In times of financial constraints, health researchers must demonstrate societal impact and value for money to their funding agencies. More and more organizations recognize that clinical citations are a step in the right direction to demonstrate precisely that. By gaining access to the work cited in clinical guidelines, new opportunities open up for researchers and funders alike to better understand how research can move out of the laboratory to the bedside. Ensuring accurate and complete acknowledgement information in published work is key in tracking research outputs.
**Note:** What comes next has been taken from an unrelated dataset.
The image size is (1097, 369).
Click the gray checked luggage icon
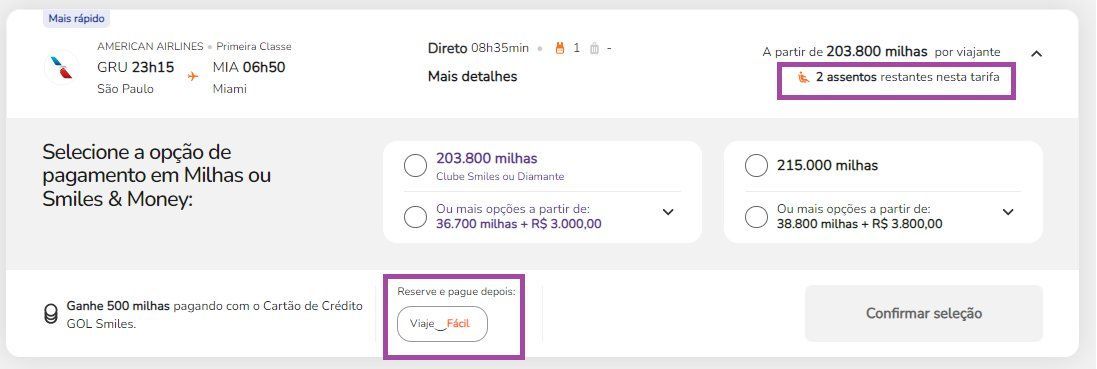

Much can be done to enhance the quality and completeness of funding data, and we are just beginning to uncover the full potential of these data.

Andrea Michalek and Polly Allen will both be at the 4:AM Conference and would be happy to talk more with you about this topic.


[1] Seglen, P. O. Why the impact factor of journals should not be used for evaluating research. BMJ (Clinical research ed.) 314, 498–502 (1997).

[2] van Eck, N. J., Waltman, L., van Raan, A. F. J., Klautz, R. J. M. & Peul, W. C. Citation Analysis May Severely Underestimate the Impact of Clinical Research as Compared to Basic Research. PLoS ONE 8, (2013).

[3] Cronin, B. & Sugimoto, C. R. Beyond Bibliometrics: Harnessing Multidimensional Indicators of Scholarly Intent. MIT Press, Chapter 17 (2014).

[4] Schilling, L. M., Steiner, J. F., Lundahl, K. & Anderson, R. J. Residents’ patient-specific clinical questions: opportunities for evidence-based learning. Academic medicine : journal of the Association of American Medical Colleges 80, 51–6 (2005).

[5] Mohammadi, E., Thelwall, M., Haustein, S. & Larivière, V. Who reads research articles? An altmetrics analysis of Mendeley user categories. Journal of the Association for Information Science and Technology 66, 1832–1846 (2015).

[6] Thelwall, M. & Kousha, K. Are citations from clinical trials evidence of higher impact research? An analysis of ClinicalTrials.gov. Scientometrics 109, 1341–1351 (2016).

[7] Rivera, S. C., Kyte, D. G., Aiyegbusi, O. L., Keeley, T. J. & Calvert, M. J. Assessing the impact of healthcare research: A systematic review of methodological frameworks. PLoS Medicine 14(8), e1002370 (2017).